(Instructions to follow):
Below are the records; copy out every line that holds the word "link".

(Source data):
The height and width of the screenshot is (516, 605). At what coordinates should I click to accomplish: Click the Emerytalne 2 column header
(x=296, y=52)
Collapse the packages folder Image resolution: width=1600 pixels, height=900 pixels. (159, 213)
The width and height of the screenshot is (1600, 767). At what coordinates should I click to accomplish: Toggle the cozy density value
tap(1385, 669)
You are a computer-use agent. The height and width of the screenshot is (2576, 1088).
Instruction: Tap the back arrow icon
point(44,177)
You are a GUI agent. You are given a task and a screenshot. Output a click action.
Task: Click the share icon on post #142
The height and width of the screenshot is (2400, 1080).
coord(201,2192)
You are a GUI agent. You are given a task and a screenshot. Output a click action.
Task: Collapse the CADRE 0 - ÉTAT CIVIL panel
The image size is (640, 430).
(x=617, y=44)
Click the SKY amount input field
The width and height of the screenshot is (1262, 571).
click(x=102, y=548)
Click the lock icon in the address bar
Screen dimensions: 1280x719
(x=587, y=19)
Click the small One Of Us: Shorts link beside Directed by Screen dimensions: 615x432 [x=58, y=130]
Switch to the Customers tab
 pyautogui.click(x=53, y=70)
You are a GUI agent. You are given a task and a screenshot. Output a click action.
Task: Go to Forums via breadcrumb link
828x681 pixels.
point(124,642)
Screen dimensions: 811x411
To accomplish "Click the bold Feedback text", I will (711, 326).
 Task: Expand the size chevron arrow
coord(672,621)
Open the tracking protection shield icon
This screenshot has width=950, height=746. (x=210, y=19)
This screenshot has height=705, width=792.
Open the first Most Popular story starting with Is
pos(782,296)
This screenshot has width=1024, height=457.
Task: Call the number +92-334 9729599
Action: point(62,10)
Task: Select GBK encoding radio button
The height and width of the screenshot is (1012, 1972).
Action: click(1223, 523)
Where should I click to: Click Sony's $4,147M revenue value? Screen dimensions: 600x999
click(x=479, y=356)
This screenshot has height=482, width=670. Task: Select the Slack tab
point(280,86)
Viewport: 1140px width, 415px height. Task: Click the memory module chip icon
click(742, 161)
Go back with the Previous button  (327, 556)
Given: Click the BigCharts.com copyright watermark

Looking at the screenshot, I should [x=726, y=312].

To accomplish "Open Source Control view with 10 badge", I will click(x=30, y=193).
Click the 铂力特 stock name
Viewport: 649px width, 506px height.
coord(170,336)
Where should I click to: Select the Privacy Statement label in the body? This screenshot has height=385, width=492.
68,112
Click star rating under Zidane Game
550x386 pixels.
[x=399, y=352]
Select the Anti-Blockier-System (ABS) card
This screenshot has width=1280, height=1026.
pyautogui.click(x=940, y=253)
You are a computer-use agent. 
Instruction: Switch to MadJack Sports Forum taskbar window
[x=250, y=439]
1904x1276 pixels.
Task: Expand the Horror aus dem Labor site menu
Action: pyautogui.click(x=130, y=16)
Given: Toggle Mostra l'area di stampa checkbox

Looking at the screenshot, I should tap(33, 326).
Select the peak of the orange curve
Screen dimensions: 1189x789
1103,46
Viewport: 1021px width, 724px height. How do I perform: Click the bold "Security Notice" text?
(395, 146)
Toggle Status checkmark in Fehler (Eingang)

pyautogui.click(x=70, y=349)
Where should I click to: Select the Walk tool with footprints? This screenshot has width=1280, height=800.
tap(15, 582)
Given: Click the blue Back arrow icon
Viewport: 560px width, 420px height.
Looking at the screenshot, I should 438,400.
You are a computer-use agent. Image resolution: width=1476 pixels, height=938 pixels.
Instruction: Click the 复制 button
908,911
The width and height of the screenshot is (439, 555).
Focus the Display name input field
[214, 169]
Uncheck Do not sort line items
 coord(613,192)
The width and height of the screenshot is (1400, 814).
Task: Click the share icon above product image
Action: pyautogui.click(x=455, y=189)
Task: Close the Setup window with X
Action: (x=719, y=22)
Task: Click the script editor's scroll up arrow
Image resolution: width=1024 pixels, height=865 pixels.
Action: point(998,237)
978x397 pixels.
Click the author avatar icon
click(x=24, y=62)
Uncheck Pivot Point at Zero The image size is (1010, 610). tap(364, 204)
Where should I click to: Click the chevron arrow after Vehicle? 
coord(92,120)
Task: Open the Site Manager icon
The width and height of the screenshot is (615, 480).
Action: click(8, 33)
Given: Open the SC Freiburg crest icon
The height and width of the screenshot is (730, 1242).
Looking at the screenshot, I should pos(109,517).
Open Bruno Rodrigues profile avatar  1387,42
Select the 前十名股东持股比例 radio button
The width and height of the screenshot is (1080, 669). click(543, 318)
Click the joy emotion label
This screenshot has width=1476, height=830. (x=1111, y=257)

(Answer to this problem):
Click the small One Of Us: Shorts link beside Directed by Screen dimensions: 615x432 [x=58, y=130]
Task: Go to Forums via breadcrumb link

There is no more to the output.